← Back ICRA 2026

ManeuverNet: A Soft Actor-Critic Framework for Precise Maneuvering of Double-Ackermann-Steering Robots with Optimized Reward Functions

Kohio Deflesselle, Mélodie DANIEL, Aly Magassouba, Miguel Aranda, Olivier Ly

PDF

AI summary

Key figure (auto-extracted from paper)

ManeuverNet enables robust, precise maneuvering for double-Ackermann robots using tailored deep reinforcement learning and custom reward functions, significantly outperforming classical planners and standard DRL baselines.

Double-Ackermann steering Deep reinforcement learning Soft Actor-Critic Reward shaping Autonomous maneuvering Non-holonomic robots

Problem

Classical planners like TEB are highly sensitive to parameter tuning and robot dynamics, while standard deep reinforcement learning methods fail on double-Ackermann robots because conventional reward functions penalize the temporary goal deviations required for complex maneuvers.

Approach

ManeuverNet combines a Soft Actor-Critic algorithm with CrossQ and introduces four custom reward functions that prioritize lateral error and accommodate necessary goal deviations, enabling end-to-end learning without expert demonstrations or handcrafted guidance.

- [PROVIDED INFORMATION]:

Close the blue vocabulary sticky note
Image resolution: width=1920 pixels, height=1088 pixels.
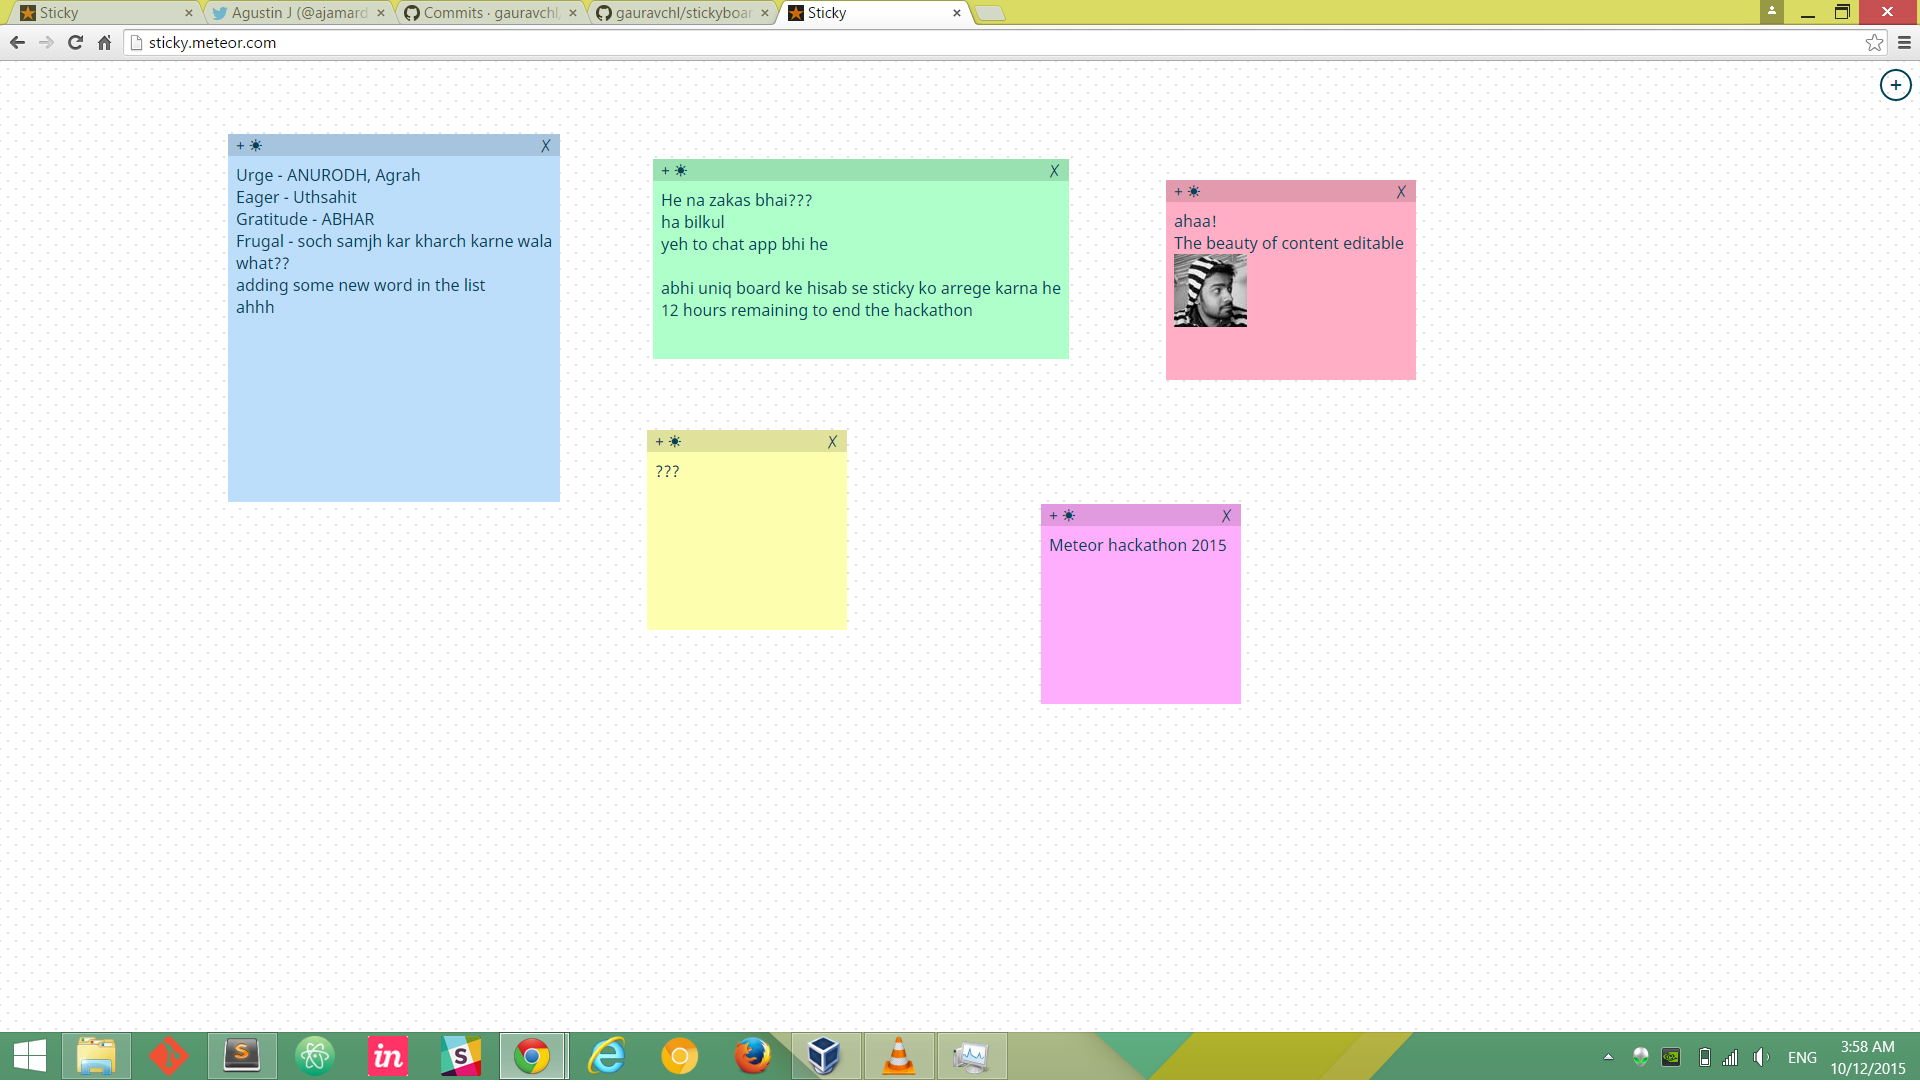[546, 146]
...
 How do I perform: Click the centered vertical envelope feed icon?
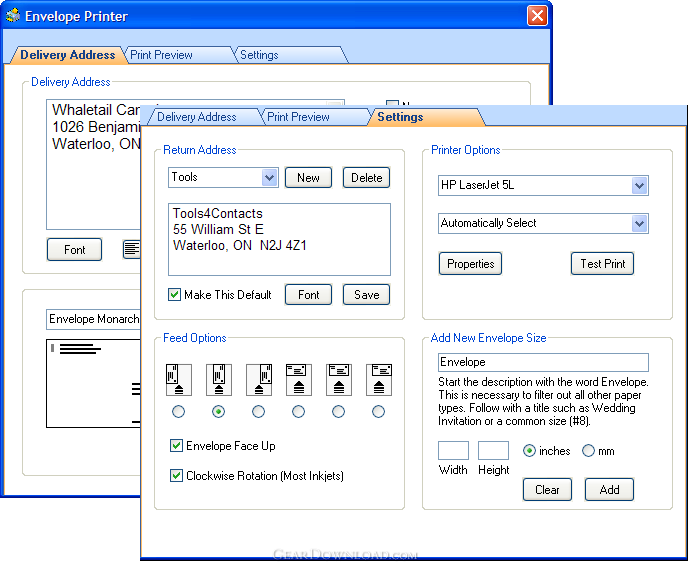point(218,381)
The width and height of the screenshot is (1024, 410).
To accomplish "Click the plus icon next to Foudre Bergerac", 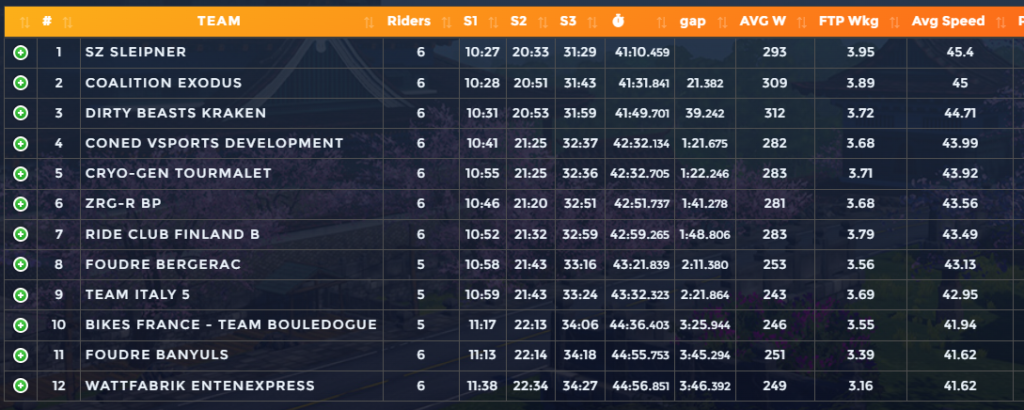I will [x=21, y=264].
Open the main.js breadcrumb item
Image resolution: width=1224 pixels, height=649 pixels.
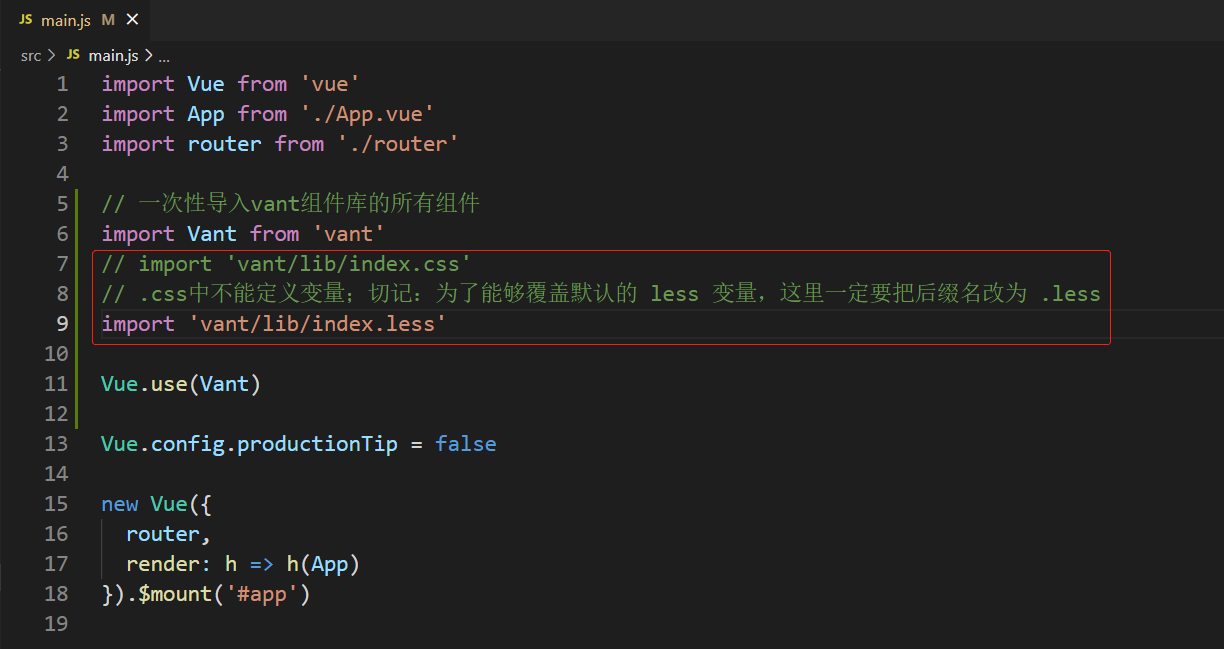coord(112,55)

- [THE TASKS]:
A - Name every author listed on the ManeuverNet paper page above.
B - Copy from the ManeuverNet paper page word for word, beginning at the words that have "ManeuverNet enables robust, precise" and stopping after "for complex maneuvers.".

- [RESPONSE LIST]:
A - Kohio Deflesselle, Mélodie DANIEL, Aly Magassouba, Miguel Aranda, Olivier Ly

B -
ManeuverNet enables robust, precise maneuvering for double-Ackermann robots using tailored deep reinforcement learning and custom reward functions, significantly outperforming classical planners and standard DRL baselines.

Double-Ackermann steering Deep reinforcement learning Soft Actor-Critic Reward shaping Autonomous maneuvering Non-holonomic robots

Problem

Classical planners like TEB are highly sensitive to parameter tuning and robot dynamics, while standard deep reinforcement learning methods fail on double-Ackermann robots because conventional reward functions penalize the temporary goal deviations required for complex maneuvers.